* **Questions to answer**:
A) Name every playing position given in the Nikolai Kashentsev profile.
B) Extend the Nikolai Kashentsev profile past its final line.

* **Selected passage**:
=== Section Start ===
Nikolai Kashentsev

Personal information
- Full name: Nikolai Nikolayevich Kashentsev
- Date of birth: 19 July 1974 (age 50)
- Place of birth: Barnaul, Russian SFSR
- Height: 1.75 m (5 ft 9 in)
- Position(s): Defender/Midfielder/Striker

Team information
- Current team: FC Khimik Dzerzhinsk (assistant coach)

Youth career
- FC Dynamo Barnaul

Senior career*
- Years: Team / Apps / (Gls)
- 1991–1995: FC Dynamo Barnaul / 139 / (20)
- 1996–1999: FC Lokomotiv Nizhny Novgorod / 101 / (7)
- 2000: FC Zhemchuzhina Sochi / 23 / (0)
- 2001: FC Lokomotiv Nizhny Novgorod / 9 / (0)
- 2002: FC Svetotekhnika Saransk / 1 / (0)
- 2004–2005: FC Lokomotiv-NN Nizhny Novgorod / 23 / (0)
- 2006–2007: FJ Buxoro / 29 / (1)
=== Section End ===
[Stored data entries]
=== Section Start ===
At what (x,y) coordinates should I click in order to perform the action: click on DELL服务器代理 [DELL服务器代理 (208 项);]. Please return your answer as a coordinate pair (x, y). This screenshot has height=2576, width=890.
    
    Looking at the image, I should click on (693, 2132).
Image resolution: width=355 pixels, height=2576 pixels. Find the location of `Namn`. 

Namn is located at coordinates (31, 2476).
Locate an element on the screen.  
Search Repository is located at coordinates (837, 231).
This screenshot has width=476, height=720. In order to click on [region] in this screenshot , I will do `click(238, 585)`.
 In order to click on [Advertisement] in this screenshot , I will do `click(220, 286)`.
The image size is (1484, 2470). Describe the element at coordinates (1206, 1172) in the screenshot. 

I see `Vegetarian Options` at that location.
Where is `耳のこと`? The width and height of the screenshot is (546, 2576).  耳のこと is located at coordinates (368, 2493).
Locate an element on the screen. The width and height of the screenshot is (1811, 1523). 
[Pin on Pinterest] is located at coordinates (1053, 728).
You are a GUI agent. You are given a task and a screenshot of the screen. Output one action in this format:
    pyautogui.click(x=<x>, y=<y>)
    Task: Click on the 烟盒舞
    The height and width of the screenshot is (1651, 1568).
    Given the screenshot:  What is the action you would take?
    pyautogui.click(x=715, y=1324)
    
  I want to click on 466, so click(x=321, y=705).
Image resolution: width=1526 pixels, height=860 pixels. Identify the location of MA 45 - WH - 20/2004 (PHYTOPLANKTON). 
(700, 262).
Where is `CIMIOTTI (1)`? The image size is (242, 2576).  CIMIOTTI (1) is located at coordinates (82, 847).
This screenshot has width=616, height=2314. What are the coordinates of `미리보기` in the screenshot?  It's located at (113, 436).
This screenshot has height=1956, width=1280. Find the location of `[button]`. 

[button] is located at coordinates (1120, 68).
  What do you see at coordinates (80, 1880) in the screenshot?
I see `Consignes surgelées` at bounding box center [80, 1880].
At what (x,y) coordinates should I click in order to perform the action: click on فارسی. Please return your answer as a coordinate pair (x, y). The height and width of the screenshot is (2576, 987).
=== Section End ===
* **Expected results**:
A) Defender, Midfielder, Striker

B)
Managerial career
- 2021–2022: FC Khimik Dzerzhinsk (caretaker)
- 2021–: FC Khimik Dzerzhinsk (assistant)

= Nikolai Kashentsev =

Russian footballer

Nikolai Nikolayevich Kashentsev (Николай Николаевич Кашенцев; born 19 July 1974) is a Russian professional football coach and a former player. He is an assistant coach of FC Khimik Dzerzhinsk.

==Club career==
He made his professional debut in the Soviet Second League in 1991 for FC Dynamo Barnaul. He played 5 games in the UEFA Intertoto Cup 1997 for FC Lokomotiv Nizhny Novgorod.

==Personal life==
He is a brother of Yevgeni Kashentsev.